Do not repeat pictures. Repeat exactly the lines of the listing below from its first line through the line with "Given: Click the Command column header".

----

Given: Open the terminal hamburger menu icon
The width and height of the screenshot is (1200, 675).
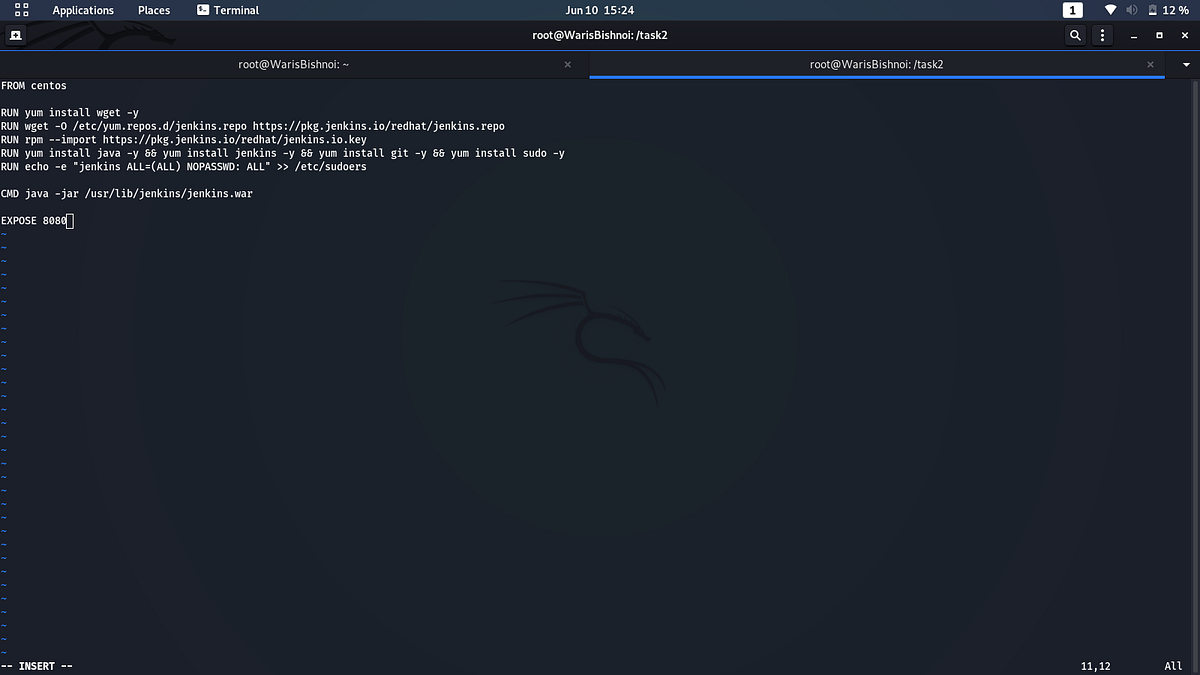Looking at the screenshot, I should coord(1102,35).
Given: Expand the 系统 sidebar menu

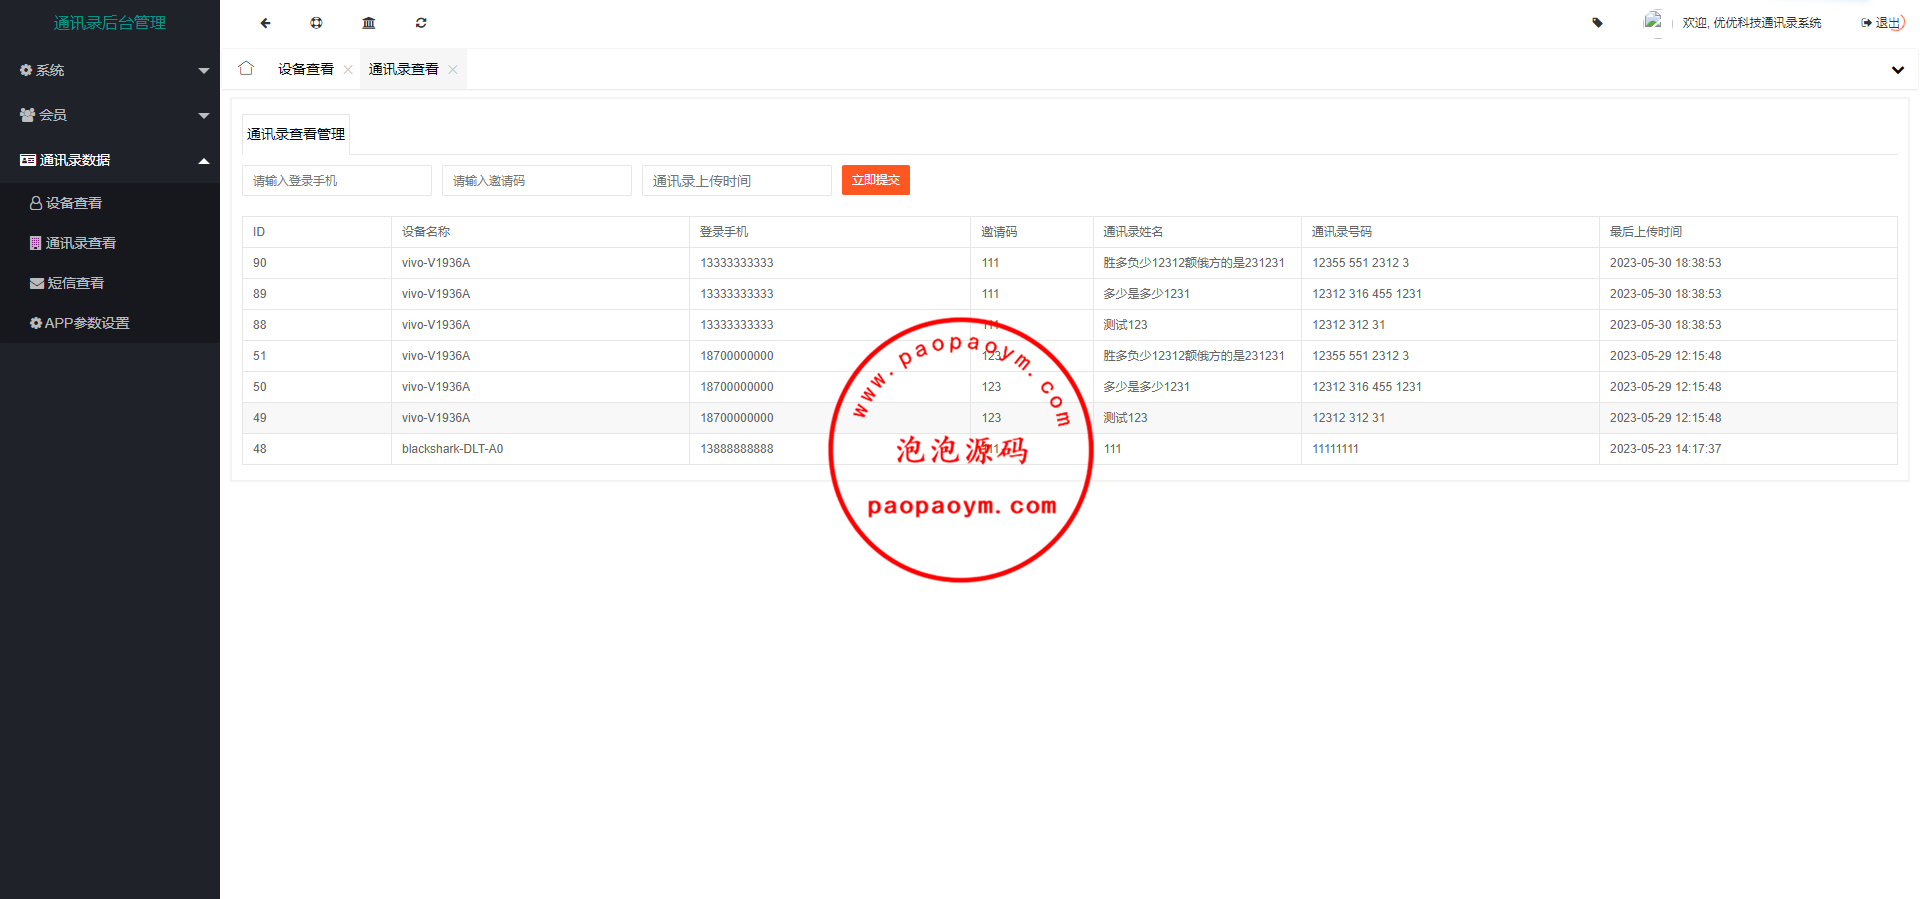Looking at the screenshot, I should coord(110,70).
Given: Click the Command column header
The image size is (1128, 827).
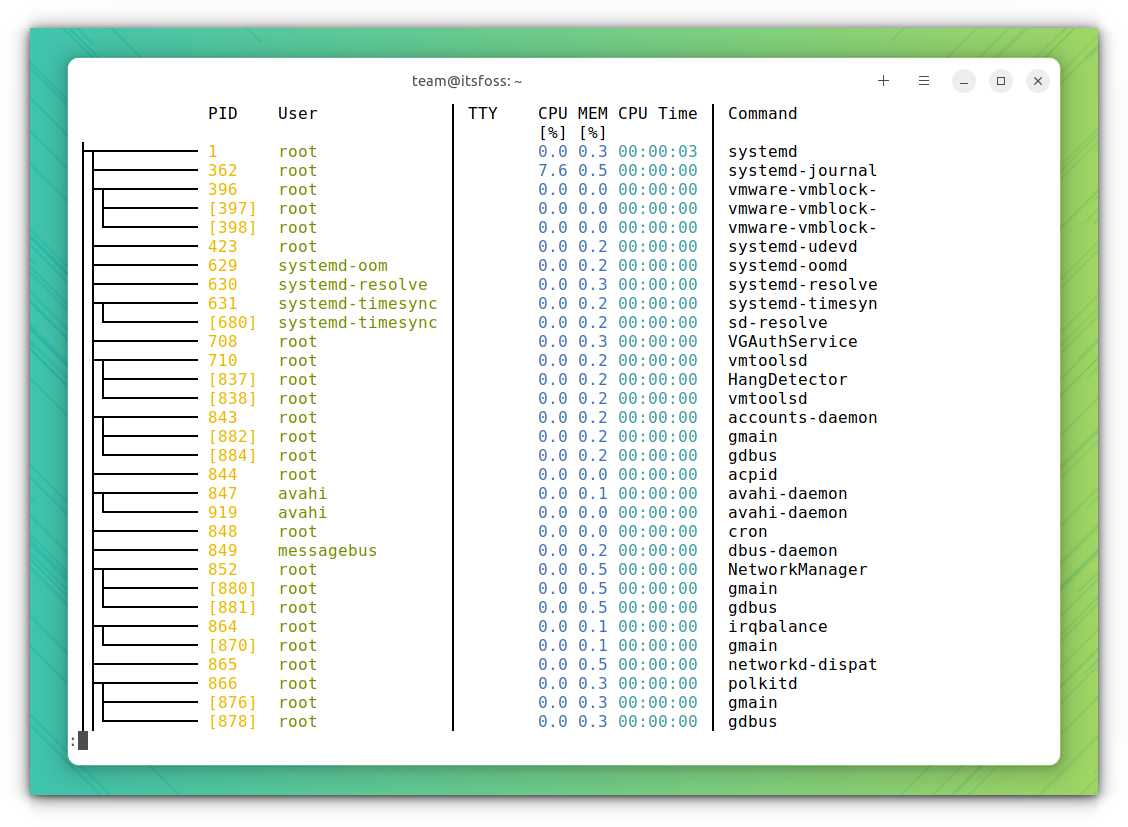Looking at the screenshot, I should (x=762, y=113).
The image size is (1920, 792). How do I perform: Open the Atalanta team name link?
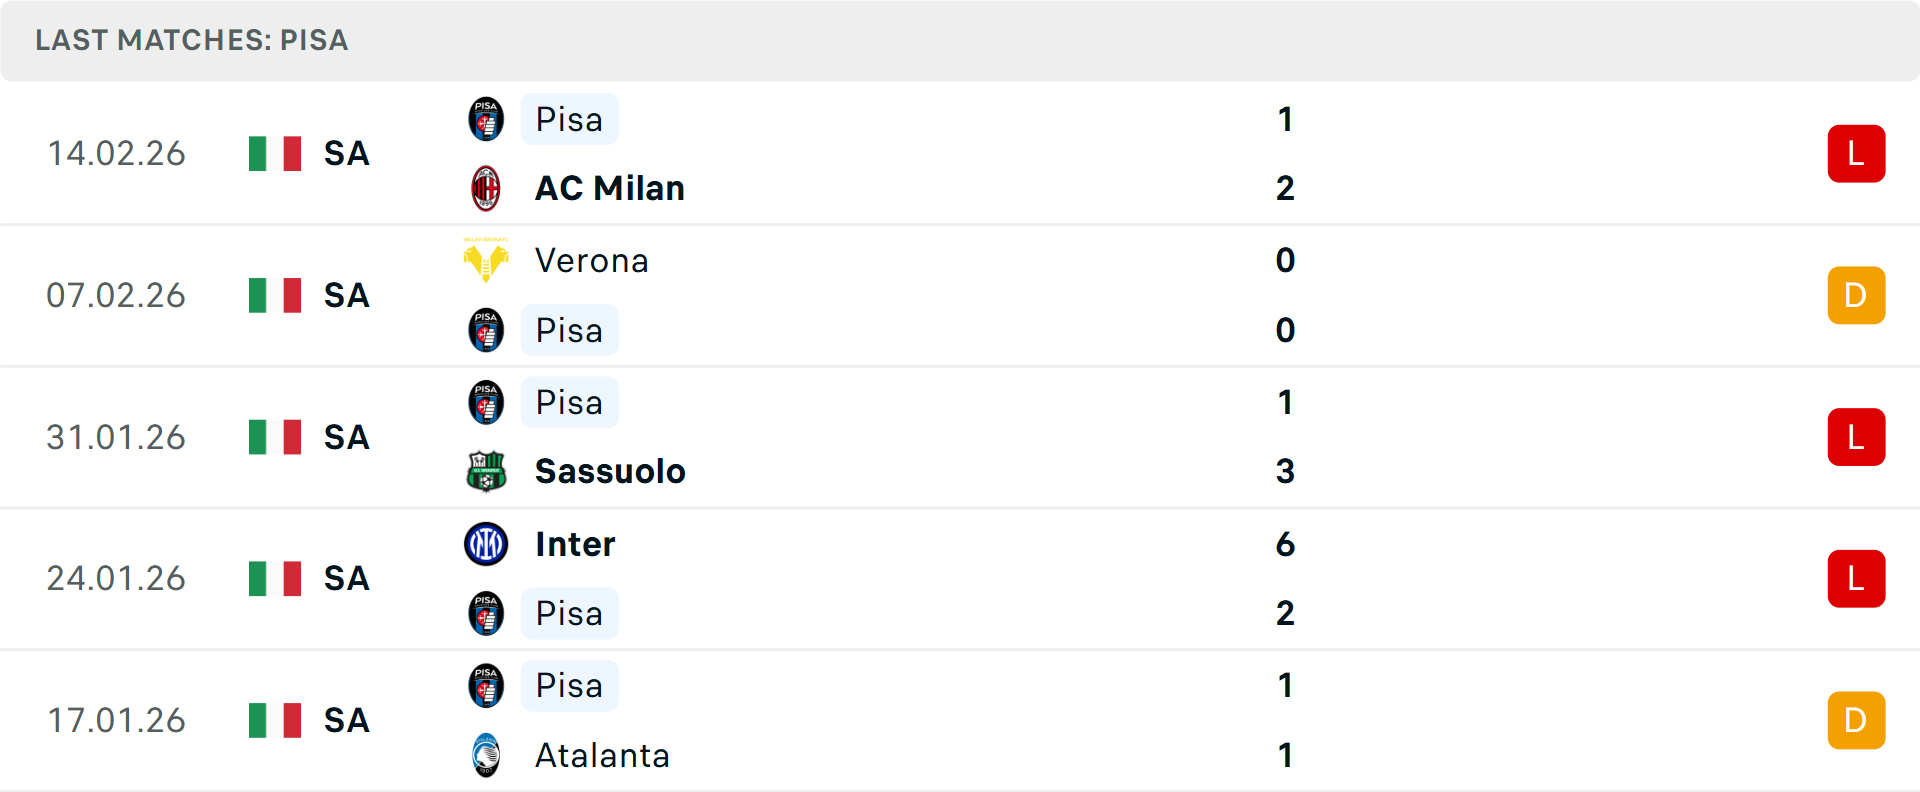coord(602,755)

----

EXPECTED OUTPUT:
Given: Open the terminal hamburger menu icon
The width and height of the screenshot is (1200, 675).
Looking at the screenshot, I should coord(1102,35).
Given: Expand the 系统 sidebar menu

Looking at the screenshot, I should coord(110,70).
Given: Click the Command column header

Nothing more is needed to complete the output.